The Business Times

Tipping his hat to the open source model

Red Hat CEO Jim Whitehurst sees the movement creating the biggest change in society since the industrial revolution.

Published Fri, Apr 22, 2016 · 09:50 PM

JIM Whitehurst's relaxed demeanour belies the fact that he earned his chops in the corporate world as a crisis manager who brought Delta Airlines out of bankruptcy in 2006, while also preventing a hostile takeover bid by US Airways. As the chief operating officer of Delta, he led the fight to save the iconic American airliner, which he did with aplomb.

Those crisis days are behind Mr Whitehurst, who is now president and CEO of Red Hat, the world's leading provider of open source, enterprise information technology (IT) solutions. He no longer has to think in terms of restructuring, layoffs and the next meeting with creditors. Instead, he dreams big and is excited by the fact that something pioneered by his company is on the verge of changing the world.

Mr Whitehurst joined Red Hat in 2008 and has led the company to become the first billion-dollar open source IT company, and at the same time moving the company's stock up three-fold since he joined it.

One may wonder about a move from a company that is very much embedded in what is seen as the old economy, to what was, in 2008 (and even now is), a very nerdy IT company with a nifty name, Red Hat.

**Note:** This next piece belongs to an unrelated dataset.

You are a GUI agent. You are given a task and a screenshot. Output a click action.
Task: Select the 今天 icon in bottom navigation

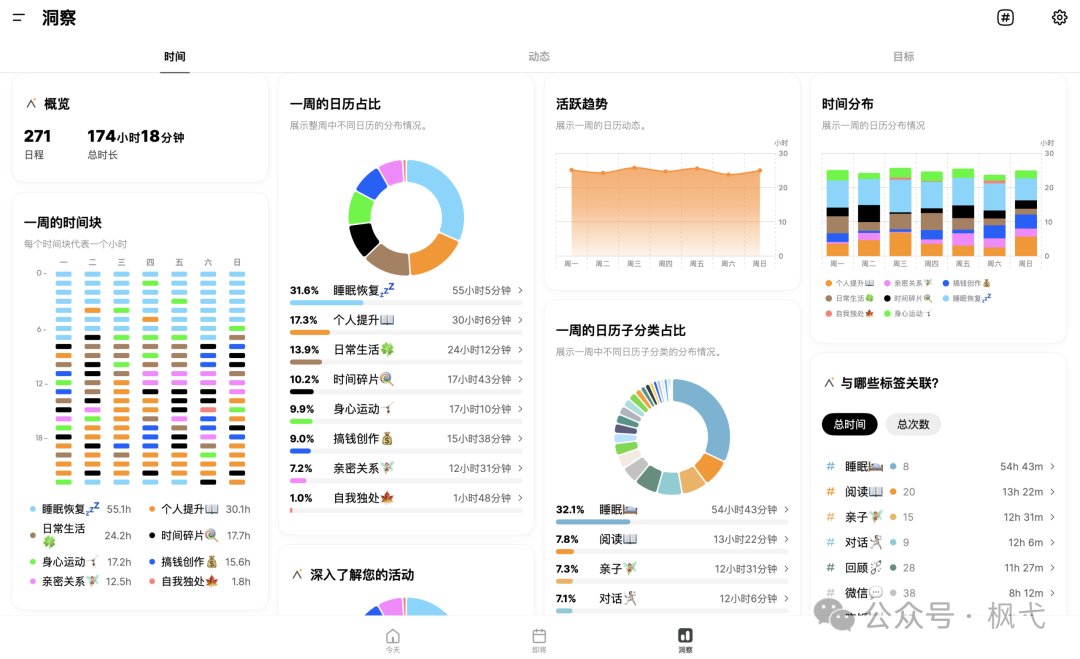click(392, 638)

Actually, it wasn't really a leap of faith for Mr Whitehurst, who has a computer science degree and is a self-confessed computer geek.

He recalls that when Delta emerged from bankruptcy, the creditors got to choose a new CEO to succeed Gerald Grinstein, who left in 2007. Contrary to expectations, the Delta board didn't pick Mr Whitehurst and he found himself looking for something new to do.

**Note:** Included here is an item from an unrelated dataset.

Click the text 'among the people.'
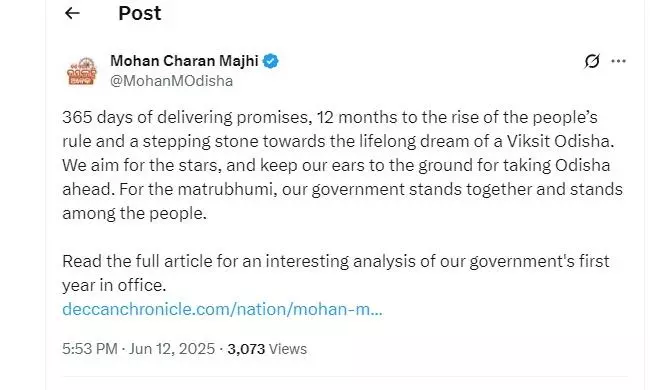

"I got calls from a lot of large companies that were in trouble because I had done a big turnaround. I remember talking to my wife, and telling her, 'God, this is depressing, there is this opportunity but it's losing money here and it needs restructuring there.' I laid off tens of thousands of people in Delta and it was dreadful and I didn't want to repeat the experience."

Around this time he got a random call from the then Red Hat CEO, who had read an article about Mr Whitehurst. The conversation, according to him, went something like this: "You probably haven't heard of this company, it's called Red Hat."

Mr Whitehurst replied: "Of course I know Red Hat; I have Fedora installed at home!" Fedora is an operating system (OS) based on the open source Linux kernel, developed by the community-supported Fedora Project and sponsored by Red Hat.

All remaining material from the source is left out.